Ses lèvres rencontrent les miennes, doucement d’abord, comme pour goûter un avant-goût. Le baiser a le goût du sel et du soleil et du pur désir brut. Je le rends, je m’ouvre, je laisse sa langue pénétrer, explorer ma bouche comme si elle lui appartenait. Sa main glisse dans ma nuque, m’attire plus fort contre lui, tandis que l’autre repose sur ma hanche, me pressant contre son corps. Je sens sa dureté, sa grosse queue dressée qui pousse contre ma chatte humide, et un gémissement étouffé m’échappe. Mes mains glissent sur ses épaules, sentent la chaleur ferme de ses muscles sous la peau lisse. Il me presse contre la paroi fraîche de la grotte, son corps un mur de pure chaleur qui me captive. Je gémis doucement quand, d’un seul geste habile, il écarte le fin tissu du haut de mon bikini et abaisse ses lèvres sur ma poitrine. Le premier contact de sa langue avec ma pointe dure et gonflée est comme une décharge électrique qui traverse mon corps et atterrit directement dans la chaleur humide entre mes jambes.

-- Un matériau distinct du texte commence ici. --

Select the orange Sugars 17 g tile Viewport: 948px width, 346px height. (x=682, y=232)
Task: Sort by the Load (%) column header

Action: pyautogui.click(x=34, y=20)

Le jeu de la peau et de l’eau

Sa langue tourne autour de mon téton, aspire légèrement, une traction douce et exquise qui tire directement vers mon sexe. J’enfouis mes doigts dans ses cheveux épais et humides et le presse plus fort contre moi. « Plus », murmuré-je, un ordre et une supplication à la fois, et il obéit sans hésiter. Il s’agenouille dans l’eau qui nous arrive jusqu’aux hanches et fait glisser ma culotte de bikini d’un geste fluide.